══ EXTRAIT DU DOCUMENT

Black Panthers et droits civiques… le combat continue (1/2)

06 décembre 2018   •  
Écrit par Anaïs Viand
Black Panthers et droits civiques… le combat continue (1/2)

Deux expositions, l’une à Lille, sur les Black Panthers photographiés par Stephen Shames, et l’autre à Montpellier, sur le mouvement des droits civiques aux États-Unis, interrogent la dimension sociale et politique de la photographie documentaire. Retour sur des pratiques militantes de l’image. Voici la première partie de cet article, à retrouver dans notre dernier numéro.

════
══ LIGNES FOURNIES

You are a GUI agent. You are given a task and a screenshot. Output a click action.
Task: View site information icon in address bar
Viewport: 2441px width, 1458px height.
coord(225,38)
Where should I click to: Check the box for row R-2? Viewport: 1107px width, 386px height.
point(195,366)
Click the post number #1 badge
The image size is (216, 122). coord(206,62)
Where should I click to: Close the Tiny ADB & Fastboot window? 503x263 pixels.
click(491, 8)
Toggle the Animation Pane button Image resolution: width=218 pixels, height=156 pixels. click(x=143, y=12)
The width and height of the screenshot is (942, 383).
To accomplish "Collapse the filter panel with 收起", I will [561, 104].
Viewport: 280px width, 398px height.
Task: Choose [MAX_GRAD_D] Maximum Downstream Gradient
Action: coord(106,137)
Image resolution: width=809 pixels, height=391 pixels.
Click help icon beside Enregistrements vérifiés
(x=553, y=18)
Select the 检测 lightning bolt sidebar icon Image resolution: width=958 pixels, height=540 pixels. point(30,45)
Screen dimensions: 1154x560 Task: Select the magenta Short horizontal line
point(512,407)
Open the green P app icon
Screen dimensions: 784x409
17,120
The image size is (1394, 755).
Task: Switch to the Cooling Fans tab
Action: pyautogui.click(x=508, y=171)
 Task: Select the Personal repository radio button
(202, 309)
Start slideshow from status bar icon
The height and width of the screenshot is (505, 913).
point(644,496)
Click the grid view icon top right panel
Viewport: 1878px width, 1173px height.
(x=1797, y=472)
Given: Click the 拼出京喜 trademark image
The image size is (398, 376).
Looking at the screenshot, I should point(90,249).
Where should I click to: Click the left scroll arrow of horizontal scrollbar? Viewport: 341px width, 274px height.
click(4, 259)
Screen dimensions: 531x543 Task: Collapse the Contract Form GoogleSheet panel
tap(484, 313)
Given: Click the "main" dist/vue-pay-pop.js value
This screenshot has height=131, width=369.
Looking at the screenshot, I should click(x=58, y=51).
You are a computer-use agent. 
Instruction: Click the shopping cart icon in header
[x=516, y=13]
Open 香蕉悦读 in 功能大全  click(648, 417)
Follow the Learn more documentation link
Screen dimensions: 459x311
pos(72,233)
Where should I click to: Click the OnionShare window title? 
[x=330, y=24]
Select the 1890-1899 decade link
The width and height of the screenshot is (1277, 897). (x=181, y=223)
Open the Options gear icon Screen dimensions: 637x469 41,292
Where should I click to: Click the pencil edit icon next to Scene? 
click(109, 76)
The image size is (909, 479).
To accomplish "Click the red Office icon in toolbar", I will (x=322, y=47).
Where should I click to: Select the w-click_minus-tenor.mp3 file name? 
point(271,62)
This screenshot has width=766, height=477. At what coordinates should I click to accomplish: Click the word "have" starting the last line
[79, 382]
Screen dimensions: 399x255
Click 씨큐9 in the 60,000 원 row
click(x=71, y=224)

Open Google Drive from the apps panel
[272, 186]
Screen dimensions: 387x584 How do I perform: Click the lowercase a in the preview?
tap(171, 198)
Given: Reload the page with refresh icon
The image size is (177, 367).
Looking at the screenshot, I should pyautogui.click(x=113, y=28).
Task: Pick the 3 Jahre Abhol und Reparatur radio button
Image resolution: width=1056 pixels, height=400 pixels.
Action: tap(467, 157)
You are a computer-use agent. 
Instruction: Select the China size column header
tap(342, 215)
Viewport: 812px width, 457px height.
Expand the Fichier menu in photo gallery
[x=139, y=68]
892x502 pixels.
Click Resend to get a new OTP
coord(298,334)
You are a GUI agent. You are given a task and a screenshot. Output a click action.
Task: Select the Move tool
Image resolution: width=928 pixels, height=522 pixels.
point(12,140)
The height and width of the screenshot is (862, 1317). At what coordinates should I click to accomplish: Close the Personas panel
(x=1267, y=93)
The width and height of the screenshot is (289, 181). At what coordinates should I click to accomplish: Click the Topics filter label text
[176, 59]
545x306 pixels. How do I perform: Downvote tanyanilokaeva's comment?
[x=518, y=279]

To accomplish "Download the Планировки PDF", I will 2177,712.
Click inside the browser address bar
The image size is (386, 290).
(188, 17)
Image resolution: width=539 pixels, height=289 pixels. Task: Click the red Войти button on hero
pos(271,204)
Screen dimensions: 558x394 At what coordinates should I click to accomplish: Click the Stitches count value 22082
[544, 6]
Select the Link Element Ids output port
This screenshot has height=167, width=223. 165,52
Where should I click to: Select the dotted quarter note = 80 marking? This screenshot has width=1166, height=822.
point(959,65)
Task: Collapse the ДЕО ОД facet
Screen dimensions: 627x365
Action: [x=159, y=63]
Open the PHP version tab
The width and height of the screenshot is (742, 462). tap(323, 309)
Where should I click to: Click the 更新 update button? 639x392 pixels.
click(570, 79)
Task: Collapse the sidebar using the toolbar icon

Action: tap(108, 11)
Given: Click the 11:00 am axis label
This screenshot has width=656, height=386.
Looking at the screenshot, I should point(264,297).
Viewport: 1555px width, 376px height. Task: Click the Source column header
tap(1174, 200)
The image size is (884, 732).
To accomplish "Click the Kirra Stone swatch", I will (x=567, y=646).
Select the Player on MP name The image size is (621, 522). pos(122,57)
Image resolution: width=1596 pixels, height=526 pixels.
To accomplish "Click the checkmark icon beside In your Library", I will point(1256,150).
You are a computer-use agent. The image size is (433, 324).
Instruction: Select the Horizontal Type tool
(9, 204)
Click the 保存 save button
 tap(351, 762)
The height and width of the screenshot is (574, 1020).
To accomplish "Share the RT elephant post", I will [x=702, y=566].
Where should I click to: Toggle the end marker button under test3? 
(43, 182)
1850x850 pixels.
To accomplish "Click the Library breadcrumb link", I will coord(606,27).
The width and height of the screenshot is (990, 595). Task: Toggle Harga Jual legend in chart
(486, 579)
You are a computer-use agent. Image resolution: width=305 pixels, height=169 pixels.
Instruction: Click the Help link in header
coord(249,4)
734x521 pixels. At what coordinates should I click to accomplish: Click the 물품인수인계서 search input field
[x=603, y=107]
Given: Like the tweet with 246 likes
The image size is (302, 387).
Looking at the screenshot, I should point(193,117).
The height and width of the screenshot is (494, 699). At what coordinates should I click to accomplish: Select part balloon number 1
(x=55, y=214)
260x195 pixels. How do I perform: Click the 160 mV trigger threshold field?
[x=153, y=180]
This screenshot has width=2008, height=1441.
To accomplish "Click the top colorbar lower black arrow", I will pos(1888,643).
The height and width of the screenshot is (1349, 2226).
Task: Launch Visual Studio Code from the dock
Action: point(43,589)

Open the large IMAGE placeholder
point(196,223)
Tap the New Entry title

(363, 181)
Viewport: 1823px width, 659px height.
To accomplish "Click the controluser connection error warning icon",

════

• [OBJECTIF]
Reprenez l'article sur les expositions consacrées aux Black Panthers et aux droits civiques juste après sa dernière phrase, et poursuivez-en la rédaction.

• [RÉPONSE À L'EXERCICE]
Été 2017. À Charlottesville (Virginie), la polémique autour du déboulonnage de la statue du général Lee – figure controversée des confédérés – éclate. Le 12 août, lors d’un rassemblement de l’extrême droite américaine, une voiture bélier fonce sur des contre-manifestants antiracistes, faisant un mort et dix-neuf blessés. Le combat est jugé « insensé » par le président américain Donald Trump, connu pour ses dérapages xénophobes. « George Washington possédait des esclaves. Est-ce qu’on va enlever ses statues ? », déclare-t-il alors. Sur Twitter, il ajoute : « Triste de voir l’histoire et la culture de notre grand pays mises en pièces par le retrait de nos magnifiques statues et monuments. »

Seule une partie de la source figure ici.